Action item ▸
Locate the line that contains "Image resolution: width=375" in the data that follows. Copy it and every subsequent line to the end, exactly, excluding pictures.

[Records excerpted from a collection]
/---

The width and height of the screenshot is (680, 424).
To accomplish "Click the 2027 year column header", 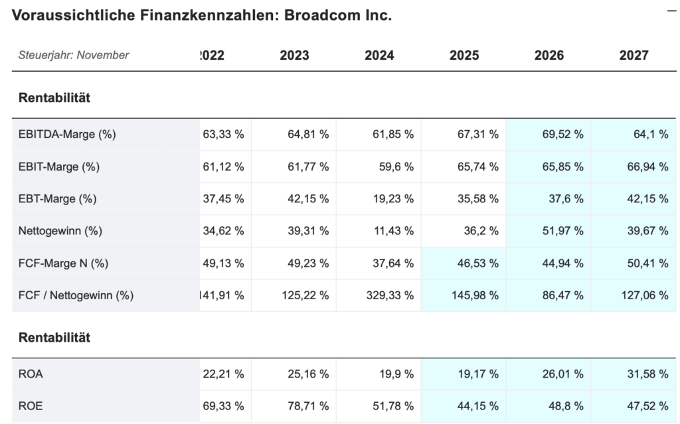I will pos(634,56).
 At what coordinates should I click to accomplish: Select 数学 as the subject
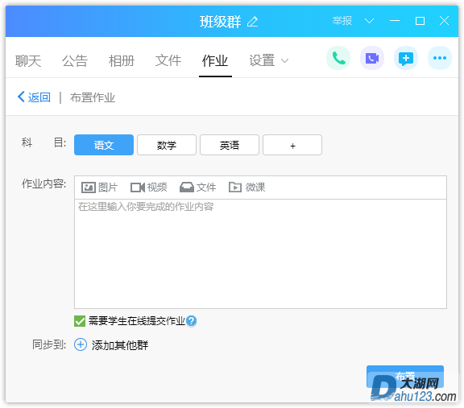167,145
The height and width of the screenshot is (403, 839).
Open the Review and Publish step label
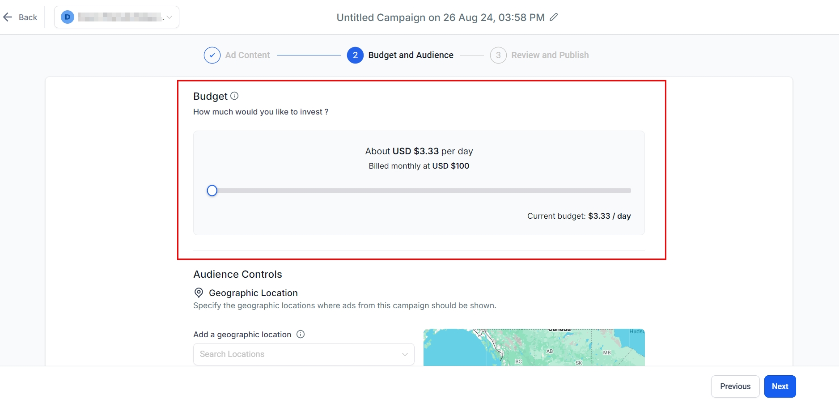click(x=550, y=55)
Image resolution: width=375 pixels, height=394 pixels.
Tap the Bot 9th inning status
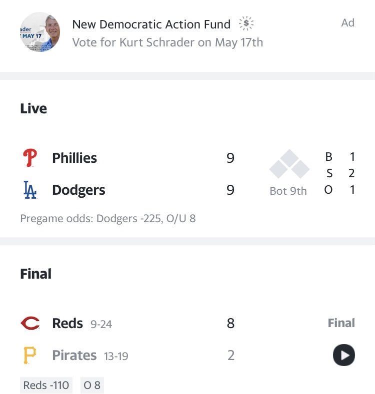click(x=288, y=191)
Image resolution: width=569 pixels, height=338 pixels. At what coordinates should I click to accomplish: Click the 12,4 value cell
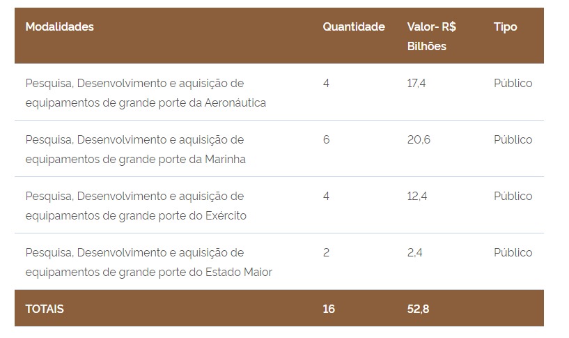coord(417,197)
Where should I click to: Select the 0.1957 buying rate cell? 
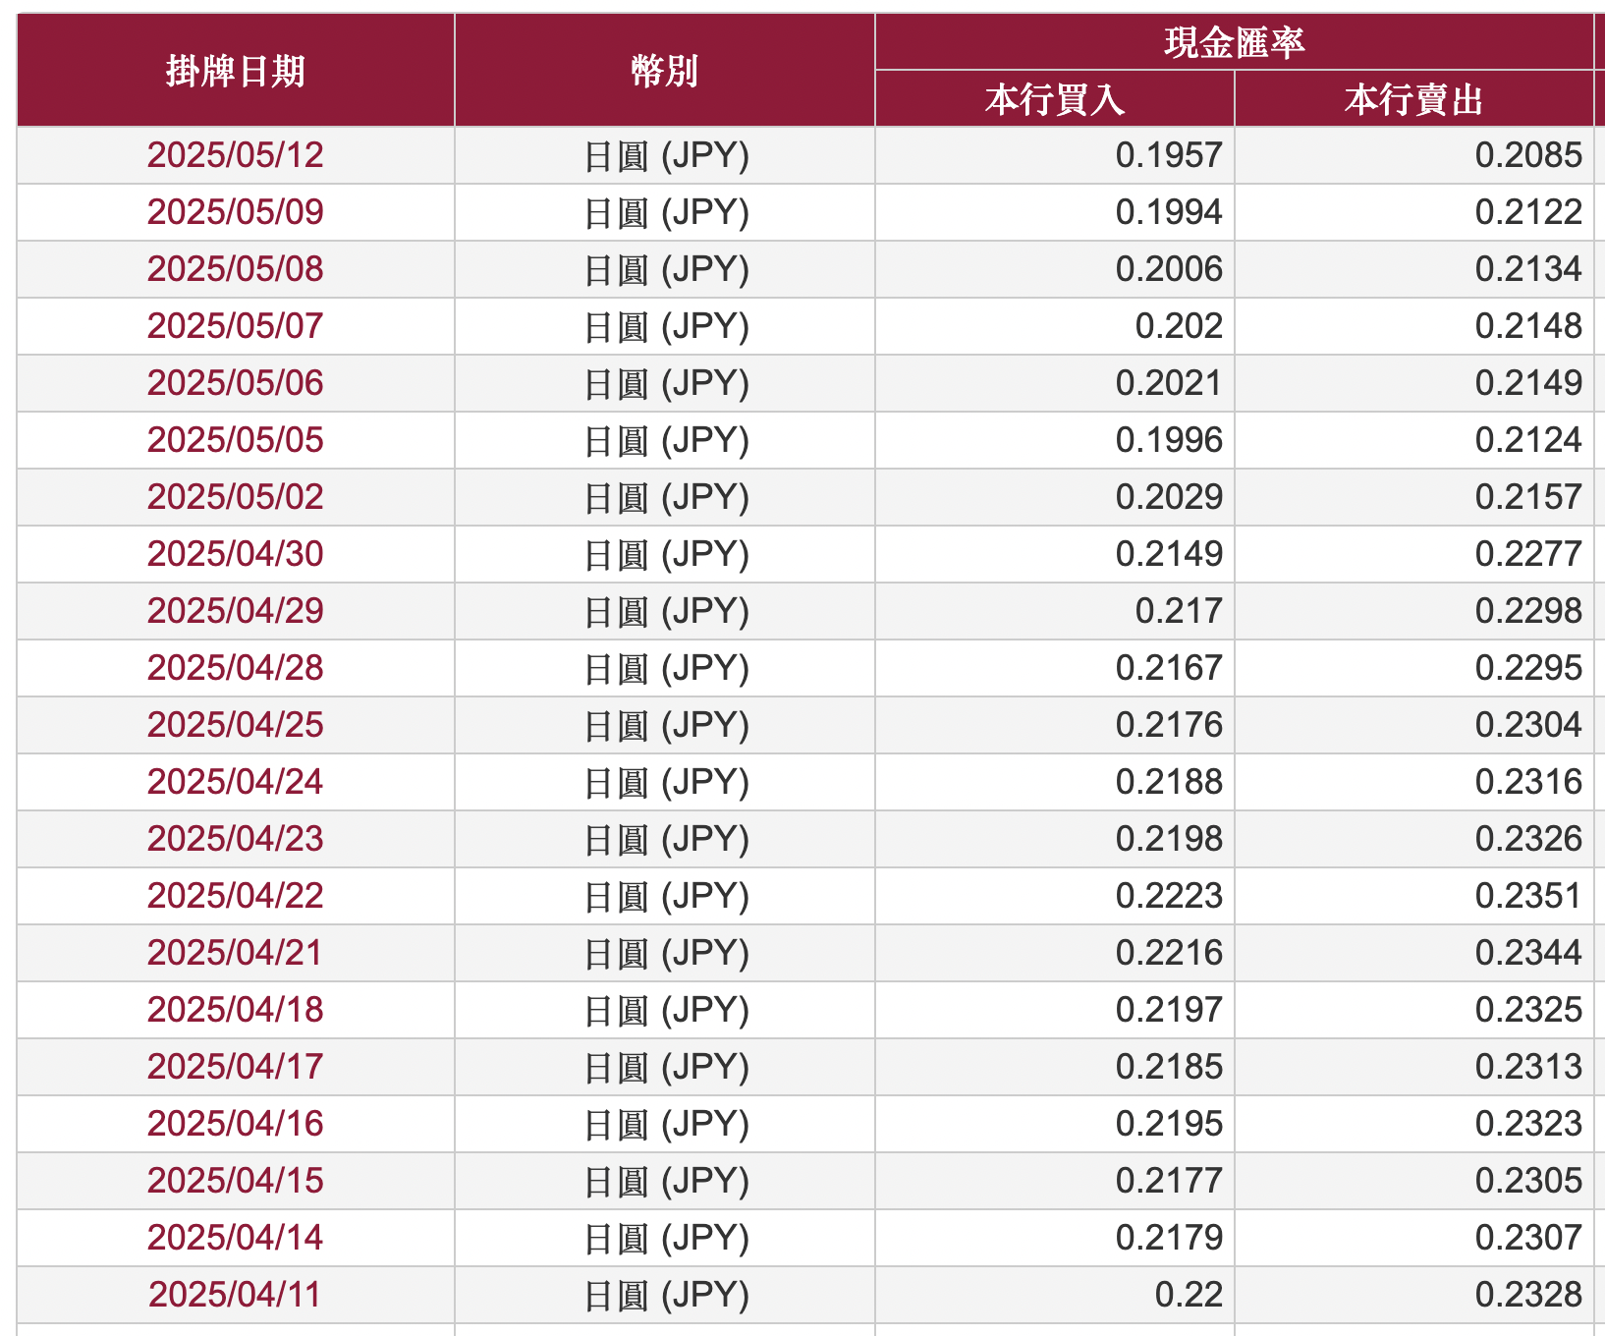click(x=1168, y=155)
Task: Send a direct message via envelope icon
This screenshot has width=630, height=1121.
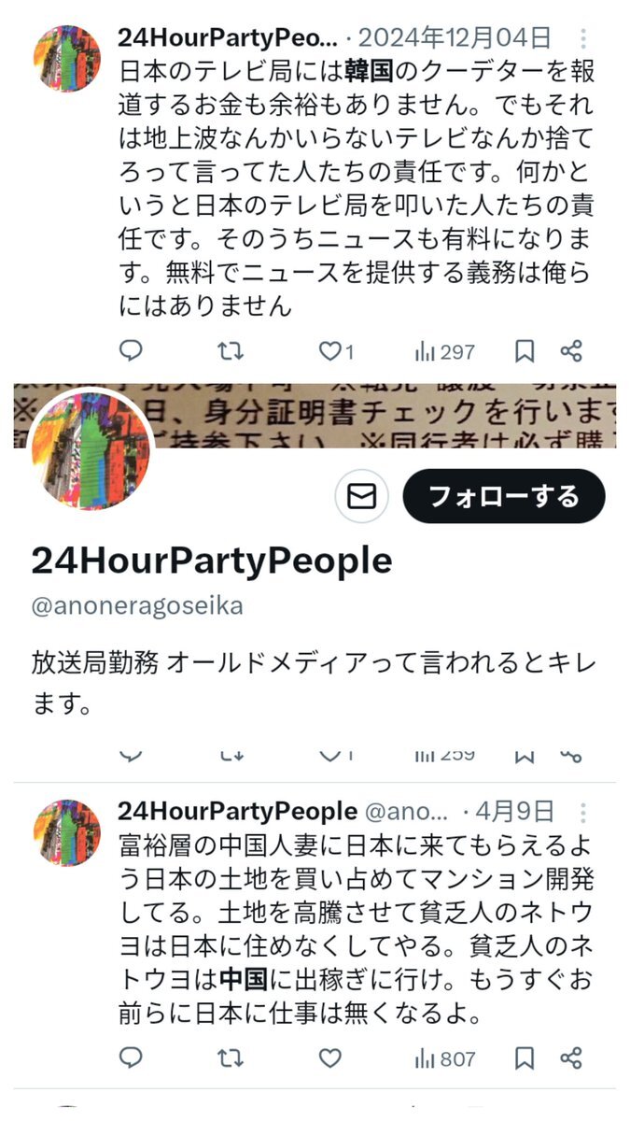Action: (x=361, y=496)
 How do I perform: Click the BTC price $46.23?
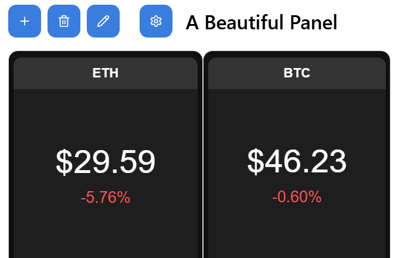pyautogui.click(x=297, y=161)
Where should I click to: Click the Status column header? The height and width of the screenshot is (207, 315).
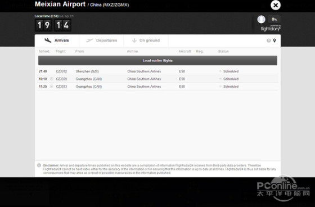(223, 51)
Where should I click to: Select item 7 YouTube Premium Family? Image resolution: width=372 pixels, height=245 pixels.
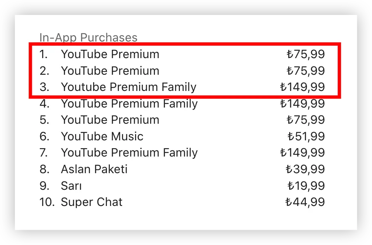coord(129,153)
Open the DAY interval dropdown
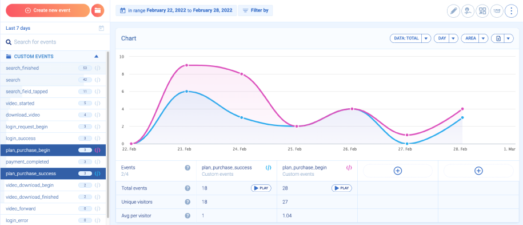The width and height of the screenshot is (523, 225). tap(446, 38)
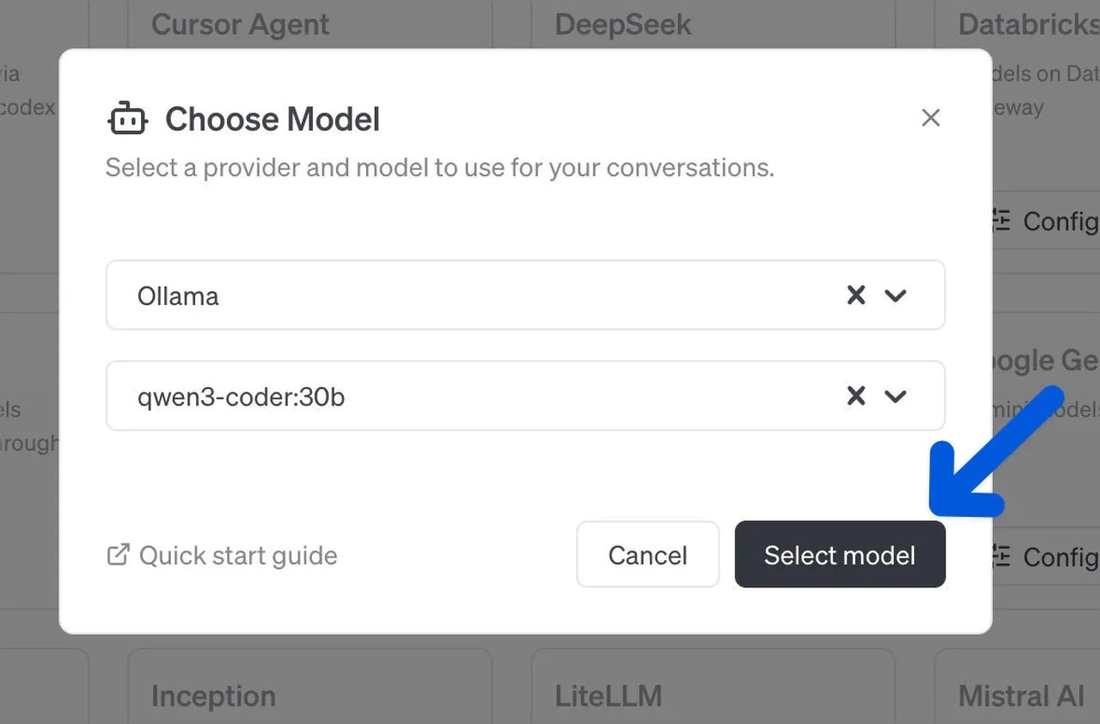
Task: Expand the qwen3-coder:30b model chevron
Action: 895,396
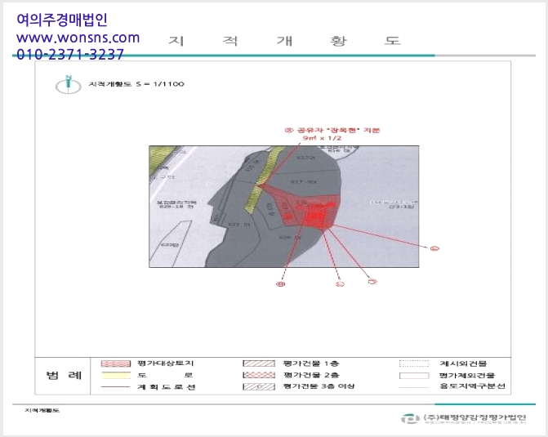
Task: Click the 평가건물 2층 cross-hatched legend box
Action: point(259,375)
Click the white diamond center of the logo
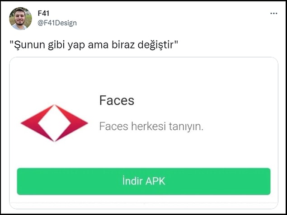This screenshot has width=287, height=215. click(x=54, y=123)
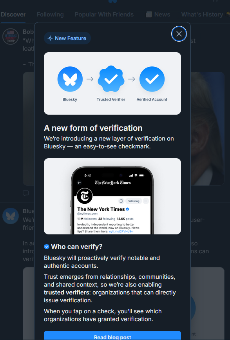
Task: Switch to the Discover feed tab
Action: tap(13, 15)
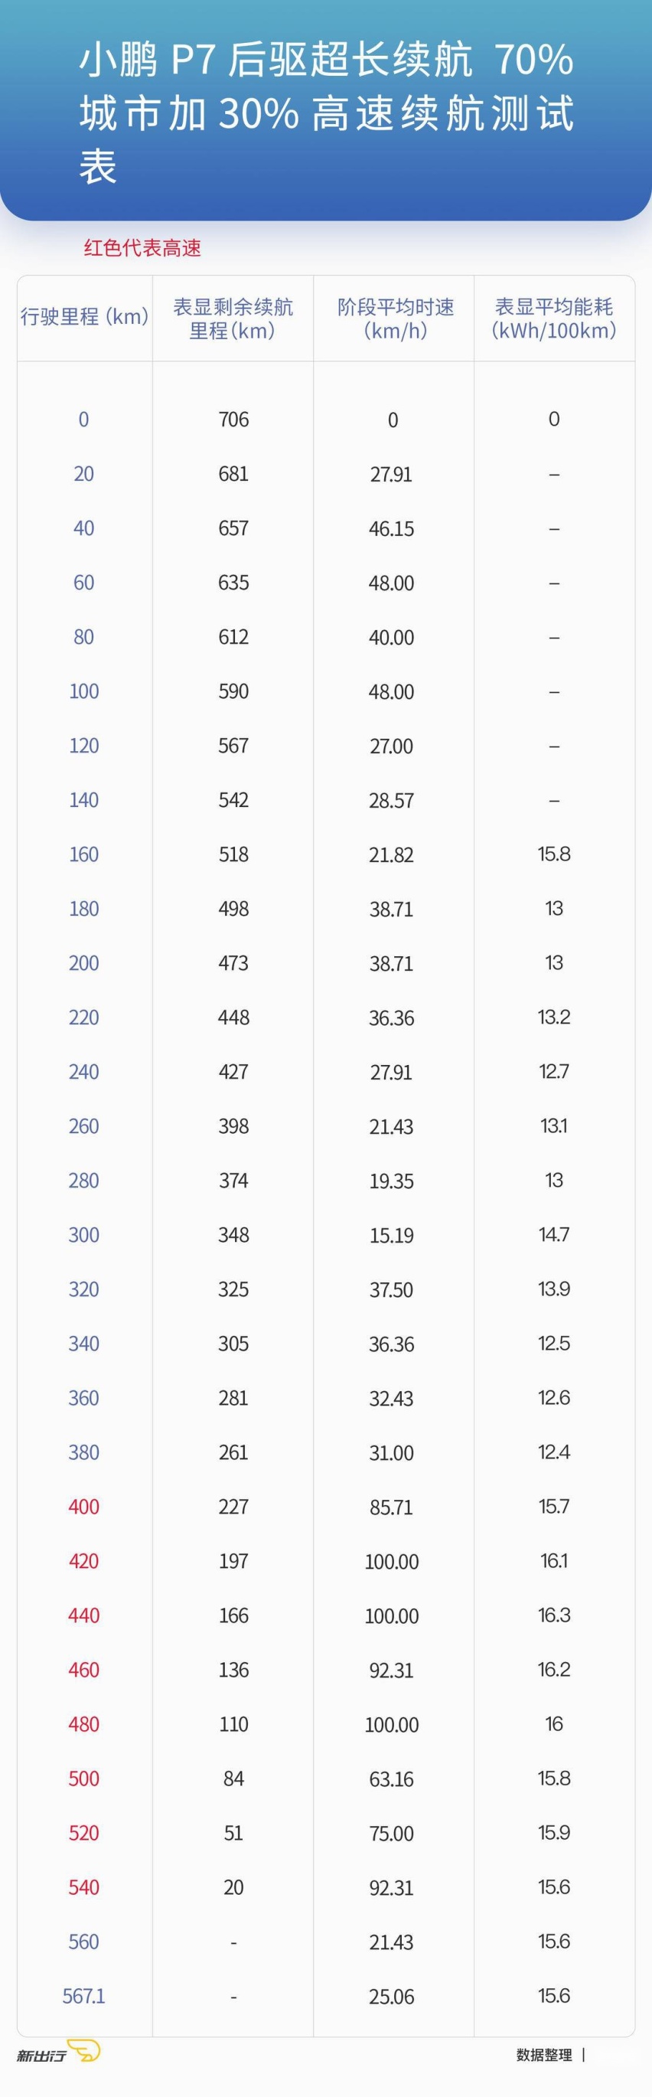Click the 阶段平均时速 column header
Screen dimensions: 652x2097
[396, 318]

\---

Answer area ▸
Image resolution: width=375 pixels, height=394 pixels.
Tap the Bot 9th inning status
click(x=288, y=191)
Image resolution: width=569 pixels, height=338 pixels. At what coordinates should I click to accomplish: Click the 12,4 value cell
coord(417,197)
Where should I click to: Select the 0.1957 buying rate cell? 
click(x=1168, y=155)
Task: Send a direct message via envelope icon
This screenshot has width=630, height=1121.
Action: (x=361, y=496)
 How do I perform: Click the BTC price $46.23?
pyautogui.click(x=297, y=161)
Where should I click to: Click the Status column header? The height and width of the screenshot is (207, 315).
(223, 51)
Where should I click to: Select item 7 YouTube Premium Family? Image resolution: width=372 pixels, height=245 pixels.
coord(129,153)
Open the DAY interval dropdown
The width and height of the screenshot is (523, 225). tap(446, 38)
Task: Expand the qwen3-coder:30b model chevron
Action: 895,396
Task: Click the 평가건물 2층 cross-hatched legend box
Action: point(259,375)
Click the white diamond center of the logo
This screenshot has width=287, height=215. click(x=54, y=123)
Task: Switch to the Discover feed tab
Action: tap(13, 15)
Click the 阶段平均时速 column header
Screen dimensions: 652x2097
[396, 318]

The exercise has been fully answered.